You’ve been considering an investment in real estate but are you really ready? Putting your money into something you haven’t done your homework on could be detrimental. You may even have all the tools, but are still straddling the fence. How will you know it’s time? Here are a few signs that indicate you have some ways to go:
Long-term Investment Strategy
If you don’t have one of these, you aren’t ready. Although flipping homes and other elements of getting into the real estate game may seem attractive, all the income coming in is tied to you doing “work.” When you stop doing it, the money stops to. An actual investment strategy means once you’ve found the home, did the work and found the tenants, the income continues rolling in. That means your assets continue to grow year after year.
Finances Need Work
Are your finances in order? That means you’re living below your means and are saving a good amount of your income. How’s your rainy day fund? If you don’t have at least three, six to a year’s worth of expenses that you can quickly get to, investing in something that may not give you a return on your investment doesn’t really make sense.
Do you have insurance? It’s important to have at least a term life insurance policy that’s 10 to 12 times your income.
Unless you have the cash to pay for your investments outright, you need to have a high enough credit rating that allows you to get the financing you’ll need. While your credit doesn’t have to be perfect, it should be good enough and showing indications of improving over time.
Capital is the name of the game. You should have access to enough capital that will allow you to secure long-term financing to get those properties when you want. Take a look at your risk profile. Purchasing high quality, low-risk property instead of maxing out the capital you have can make a difference. If you don’t have the capital, you’re not ready.
While you’re giving these areas some thought, it’s also a good thing to look at the market. While there are always ongoing talks about a recession, consider the stock market. Which one is riskier? Market stats are usually based on the entire country, but real estate stats are only based on specific cities, properties and neighborhoods. That means even if a recession hits, each property is impacted in its own way.

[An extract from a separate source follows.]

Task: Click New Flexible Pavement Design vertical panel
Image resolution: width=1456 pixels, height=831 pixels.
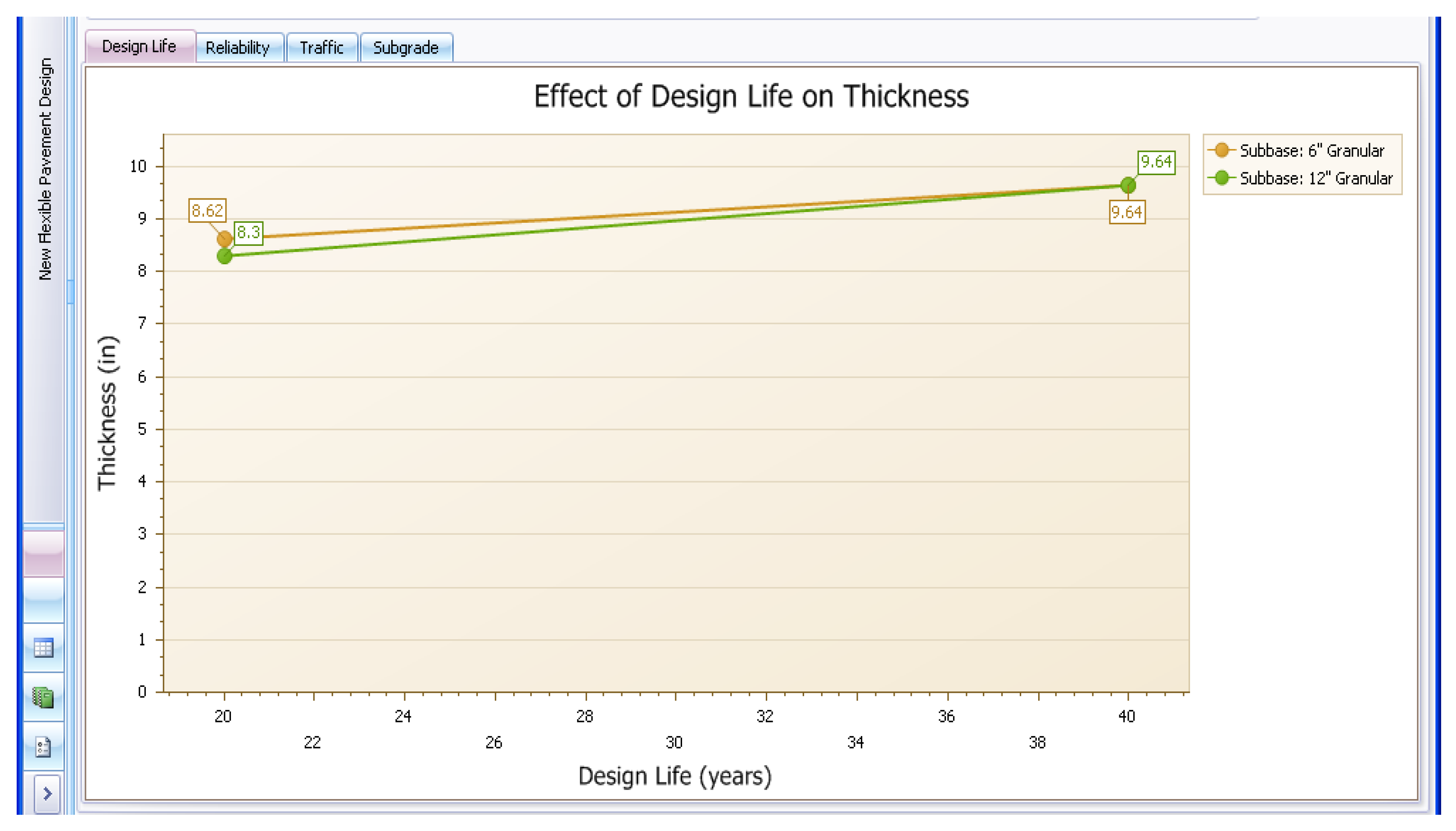Action: click(x=45, y=170)
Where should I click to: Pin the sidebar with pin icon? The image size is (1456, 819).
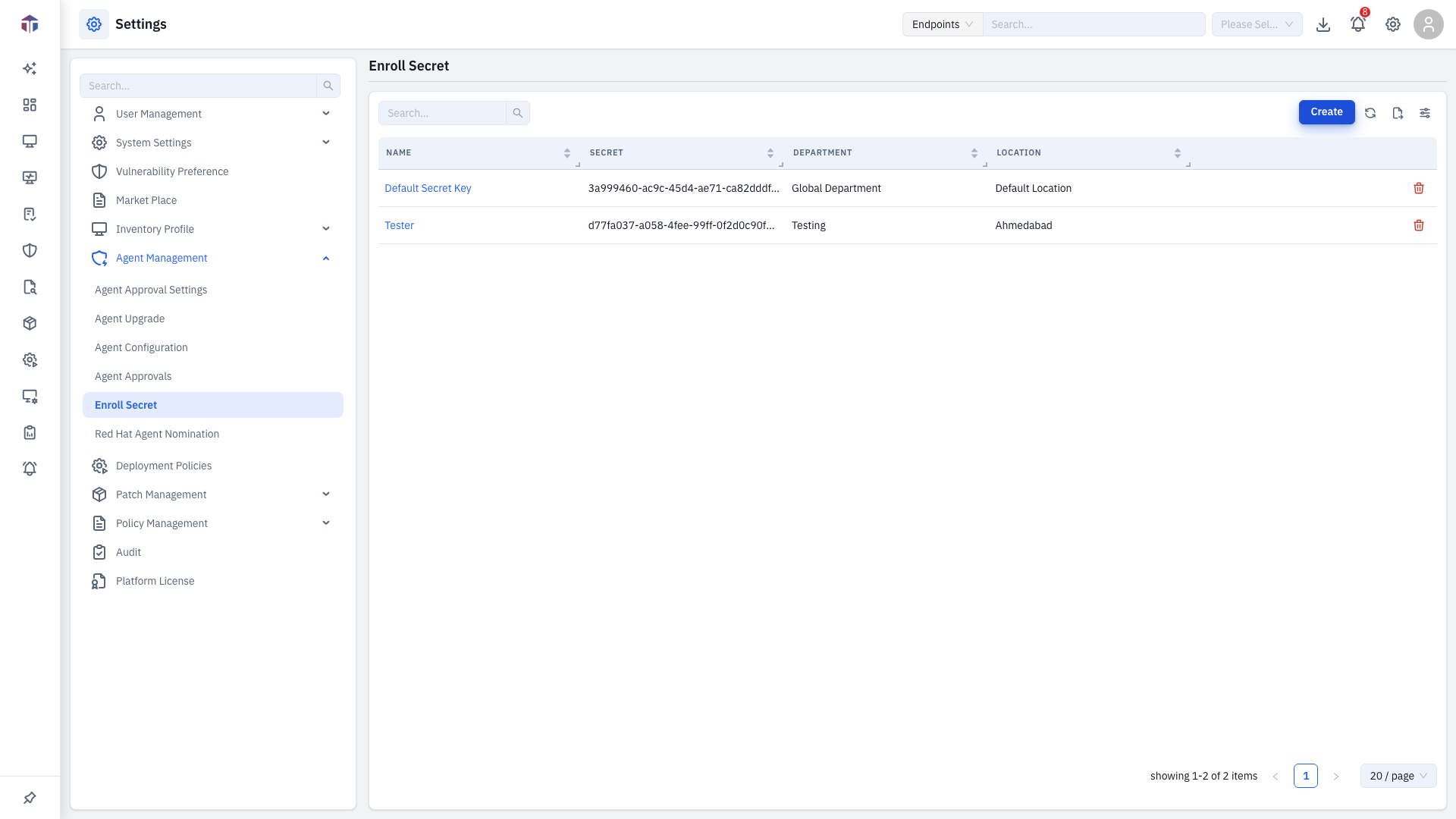point(30,798)
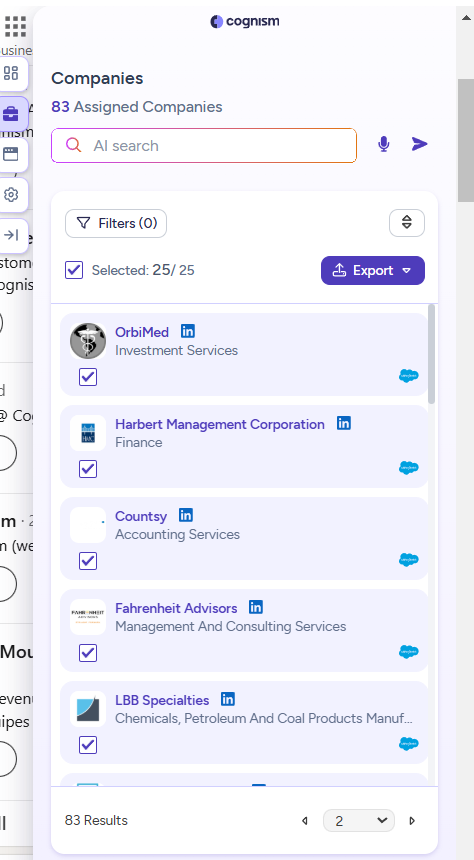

It’s time to study how to beat a recession if one hits and know the fundamentals. If you have a property that provides significant cash flow now, chances are it will during a recession as well. If you have quality properties in high-demand areas, you can withstand a market downturn. The goal is to make a recession an opportunity if you can. It’s time to get things in order. If you purchase the right property in the right area, you’ll be just fine.